-------- Supplied data

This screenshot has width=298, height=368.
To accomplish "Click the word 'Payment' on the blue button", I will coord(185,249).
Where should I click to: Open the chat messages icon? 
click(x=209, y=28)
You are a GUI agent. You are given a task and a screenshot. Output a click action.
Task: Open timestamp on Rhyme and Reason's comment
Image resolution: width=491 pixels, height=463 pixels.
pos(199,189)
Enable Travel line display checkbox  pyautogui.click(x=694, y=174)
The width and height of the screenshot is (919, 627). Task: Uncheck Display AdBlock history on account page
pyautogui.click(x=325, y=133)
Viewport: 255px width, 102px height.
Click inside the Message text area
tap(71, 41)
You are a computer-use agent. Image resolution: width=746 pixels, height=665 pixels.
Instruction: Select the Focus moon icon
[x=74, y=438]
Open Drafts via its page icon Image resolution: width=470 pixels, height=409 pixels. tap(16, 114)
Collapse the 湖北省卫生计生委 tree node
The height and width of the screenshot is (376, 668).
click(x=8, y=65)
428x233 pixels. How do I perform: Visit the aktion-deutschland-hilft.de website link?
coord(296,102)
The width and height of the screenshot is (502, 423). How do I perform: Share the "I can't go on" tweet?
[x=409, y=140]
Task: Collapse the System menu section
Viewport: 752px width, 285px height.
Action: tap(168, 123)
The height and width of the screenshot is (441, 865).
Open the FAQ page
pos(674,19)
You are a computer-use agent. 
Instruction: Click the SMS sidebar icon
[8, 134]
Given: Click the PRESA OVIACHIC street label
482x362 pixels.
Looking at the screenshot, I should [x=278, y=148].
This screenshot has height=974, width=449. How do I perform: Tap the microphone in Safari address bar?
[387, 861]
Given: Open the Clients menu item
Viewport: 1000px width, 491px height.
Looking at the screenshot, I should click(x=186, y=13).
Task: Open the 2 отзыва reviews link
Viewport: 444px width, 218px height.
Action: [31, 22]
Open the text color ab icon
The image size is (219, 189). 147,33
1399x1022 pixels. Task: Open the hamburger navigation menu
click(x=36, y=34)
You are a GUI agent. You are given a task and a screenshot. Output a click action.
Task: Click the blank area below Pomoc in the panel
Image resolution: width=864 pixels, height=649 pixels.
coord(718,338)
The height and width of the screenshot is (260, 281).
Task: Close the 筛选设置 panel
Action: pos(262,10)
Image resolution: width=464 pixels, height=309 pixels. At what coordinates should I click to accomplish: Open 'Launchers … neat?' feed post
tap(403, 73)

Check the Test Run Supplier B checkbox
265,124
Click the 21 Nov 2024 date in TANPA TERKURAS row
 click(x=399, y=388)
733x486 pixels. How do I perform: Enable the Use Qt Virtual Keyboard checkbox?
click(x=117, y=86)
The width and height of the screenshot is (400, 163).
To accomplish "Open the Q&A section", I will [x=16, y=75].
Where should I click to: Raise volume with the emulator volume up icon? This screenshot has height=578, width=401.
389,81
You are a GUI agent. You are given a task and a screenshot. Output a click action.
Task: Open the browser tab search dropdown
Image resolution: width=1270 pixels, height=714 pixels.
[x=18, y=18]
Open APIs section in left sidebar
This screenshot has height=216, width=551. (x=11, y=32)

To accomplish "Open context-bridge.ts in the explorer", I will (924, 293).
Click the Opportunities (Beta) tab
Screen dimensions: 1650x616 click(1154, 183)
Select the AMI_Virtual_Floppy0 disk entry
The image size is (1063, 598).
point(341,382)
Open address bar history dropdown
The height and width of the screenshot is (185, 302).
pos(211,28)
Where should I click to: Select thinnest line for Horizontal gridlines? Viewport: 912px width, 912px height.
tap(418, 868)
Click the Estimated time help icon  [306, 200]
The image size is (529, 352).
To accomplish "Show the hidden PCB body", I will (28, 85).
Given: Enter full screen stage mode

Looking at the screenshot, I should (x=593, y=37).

----------------

● Task item
In the entries above, find the line containing "Click the 21". Set down that line and every line after it through the last one, exactly and alone.

● Your response
Click the 21 Nov 2024 date in TANPA TERKURAS row
 click(x=399, y=388)
733x486 pixels. How do I perform: Enable the Use Qt Virtual Keyboard checkbox?
click(x=117, y=86)
The width and height of the screenshot is (400, 163).
To accomplish "Open the Q&A section", I will [x=16, y=75].
Where should I click to: Raise volume with the emulator volume up icon? This screenshot has height=578, width=401.
389,81
You are a GUI agent. You are given a task and a screenshot. Output a click action.
Task: Open the browser tab search dropdown
Image resolution: width=1270 pixels, height=714 pixels.
[x=18, y=18]
Open APIs section in left sidebar
This screenshot has height=216, width=551. (x=11, y=32)

To accomplish "Open context-bridge.ts in the explorer", I will (924, 293).
Click the Opportunities (Beta) tab
Screen dimensions: 1650x616 click(1154, 183)
Select the AMI_Virtual_Floppy0 disk entry
The image size is (1063, 598).
point(341,382)
Open address bar history dropdown
The height and width of the screenshot is (185, 302).
pos(211,28)
Where should I click to: Select thinnest line for Horizontal gridlines? Viewport: 912px width, 912px height.
tap(418, 868)
Click the Estimated time help icon  [306, 200]
The image size is (529, 352).
To accomplish "Show the hidden PCB body", I will (28, 85).
Given: Enter full screen stage mode

Looking at the screenshot, I should (x=593, y=37).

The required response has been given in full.